Cathy posted some cool data yesterday coming from the new visualization features of the magnificent Stacks Project. Summary: you can make a directed graph whose vertices are the 10,445 tagged assertions in the Stacks Project, and whose edges are logical dependency. So this graph (hopefully!) doesn’t have any directed cycles. (Actually, Cathy tells me that the Stacks Project autovomits out any contribution that would create a logical cycle! I wish LaTeX could do that.)
Given any assertion v, you can construct the subgraph G_v of vertices which are the terminus of a directed path starting at v. And Cathy finds that if you plot the number of vertices and number of edges of each of these graphs, you get something that looks really, really close to a line.

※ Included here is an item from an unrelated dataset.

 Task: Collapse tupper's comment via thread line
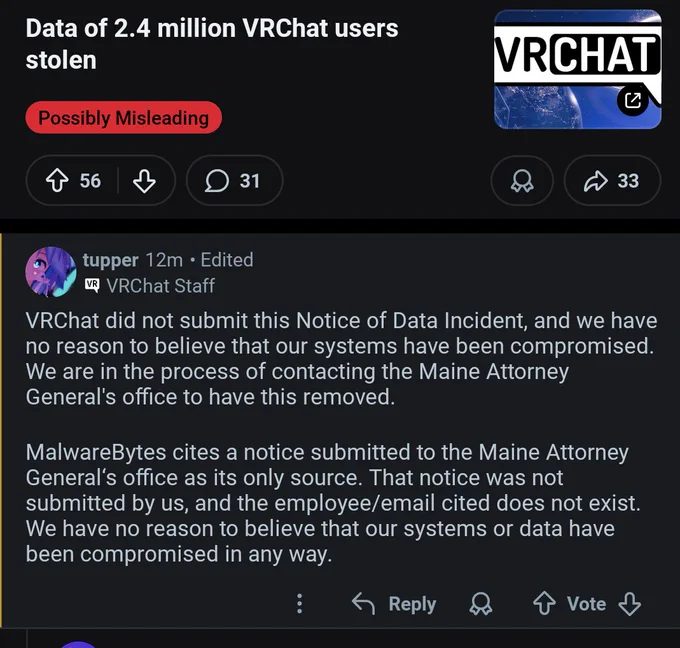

Why is this so? Does it suggest some underlying structure? I tend to say no, or at least not much — my guess is that in some sense it is “expected” for graphs like this to have this sort of property.
Because I am trying to get strong at sage I coded some of this up this morning. One way to make a random directed graph with no cycles is as follows: start with N edges, and a function f on natural numbers k that decays with k, and then connect vertex N to vertex N-k (if there is such a vertex) with probability f(k). The decaying function f is supposed to mimic the fact that an assertion is presumably more likely to refer to something just before it than something “far away” (though of course the stack project is not a strictly linear thing like a book.)
Here’s how Cathy’s plot looks for a graph generated by N= 1000 and f(k) = (2/3)^k, which makes the mean out-degree 2 as suggested in Cathy’s post.
Pretty linear — though if you look closely you can see that there are really (at least) a couple of close-to-linear “strands” superimposed! At first I thought this was because I forgot to clear the plot before running the program, but no, this is the kind of thing that happens.
Is this because the distribution decays so fast, so that there are very few long-range edges? Here’s how the plot looks with f(k) = 1/k^2, a nice fat tail yielding many more long edges:
My guess: a random graph aficionado could prove that the plot stays very close to a line with high probability under a broad range of random graph models. But I don’t really know!
Update: Although you know what must be happening here? It’s not hard to check that in the models I’ve presented here, there’s a huge amount of overlap between the descendant graphs; in fact, a vertex is very likely to be connected all but c of the vertices below it for a suitable constant c.
I would guess the Stacks Project graph doesn’t have this property (though it would be interesting to hear from Cathy to what extent this is the case) and that in her scatterplot we are not measuring the same graph again and again.
It might be fun to consider a model where vertices are pairs of natural numbers and (m,n) is connected to (m-k,n-l) with probability f(k,l) for some suitable decay. Under those circumstances, you’d have substantially less overlap between the descendant trees; do you still get the approximately linear relationship between edges and nodes?